> _Exercise directions_:
Would you transcribe only the lines below, from the one containing "Instruction: Open Uzantılar in the sidebar" through the end of the material, exactly and with no pictures?

> _Recorded information_:
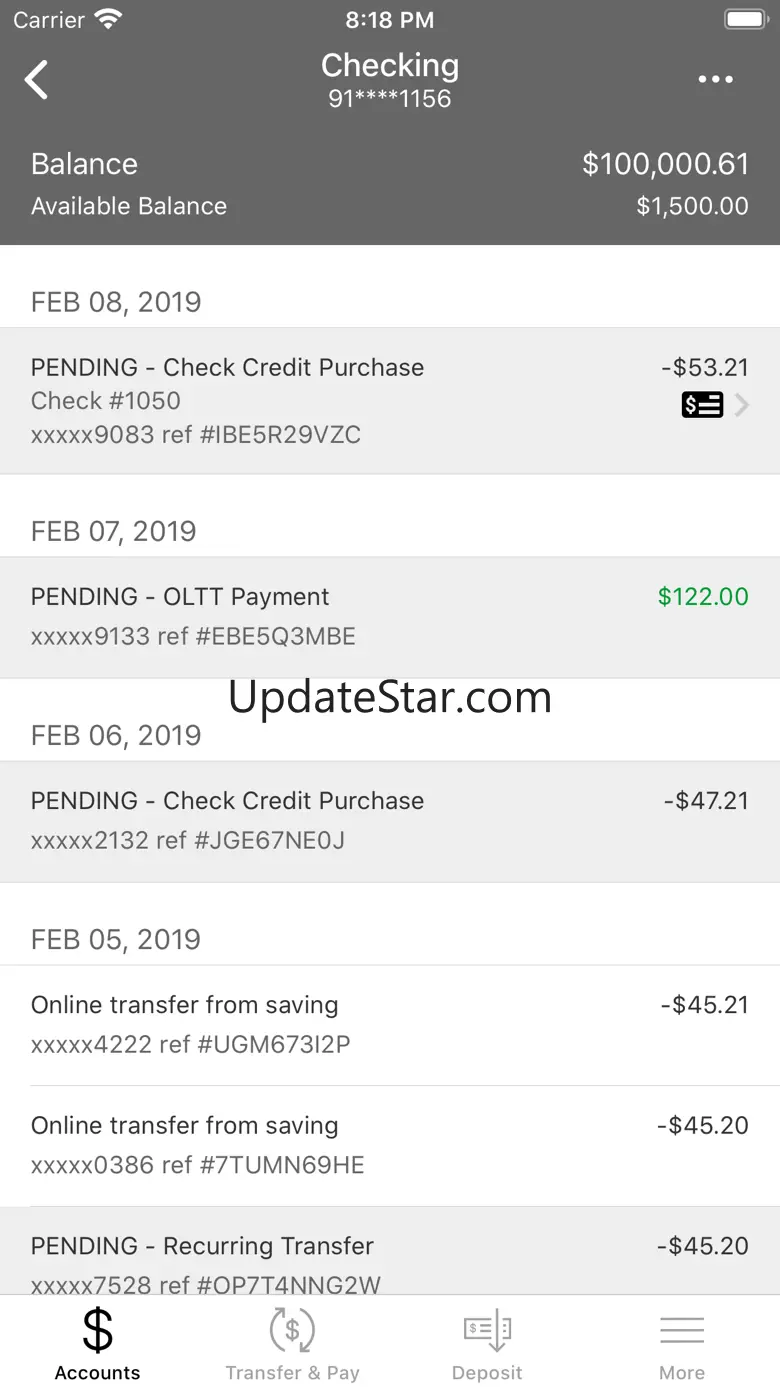This screenshot has height=1387, width=780.
Task: Switch to the Deposit tab
Action: pos(487,1342)
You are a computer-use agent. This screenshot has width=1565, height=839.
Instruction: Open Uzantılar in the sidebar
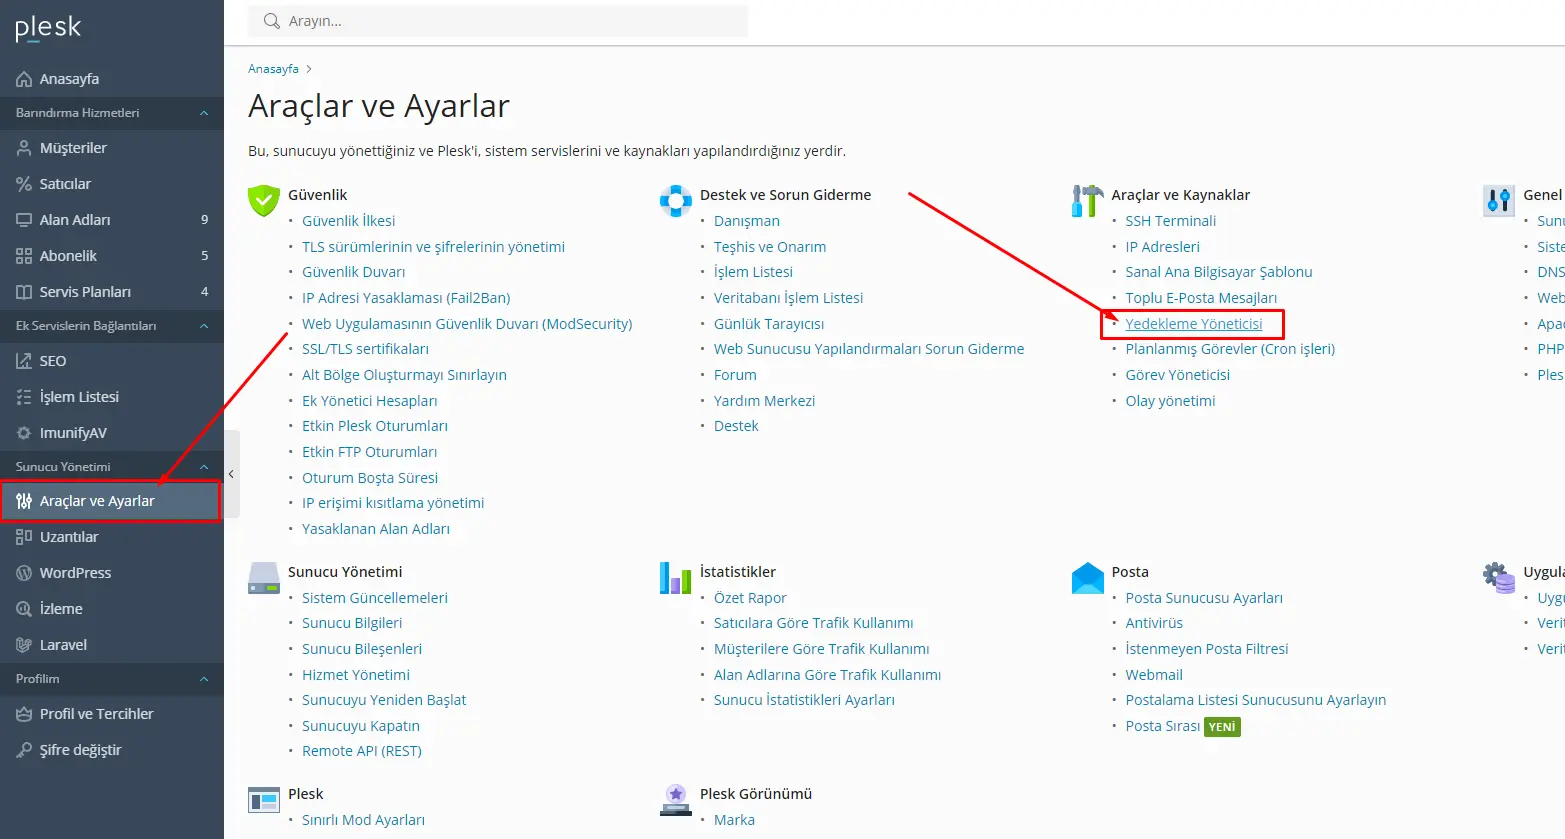coord(69,537)
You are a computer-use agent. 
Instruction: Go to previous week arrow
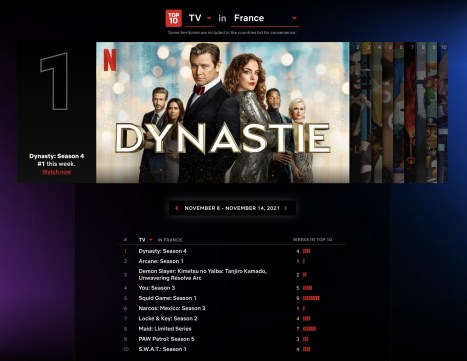(177, 208)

> _Finished task_:
Instruction: Open Uzantılar in the sidebar
coord(69,537)
You are a computer-use agent. 
Instruction: Go to previous week arrow
(177, 208)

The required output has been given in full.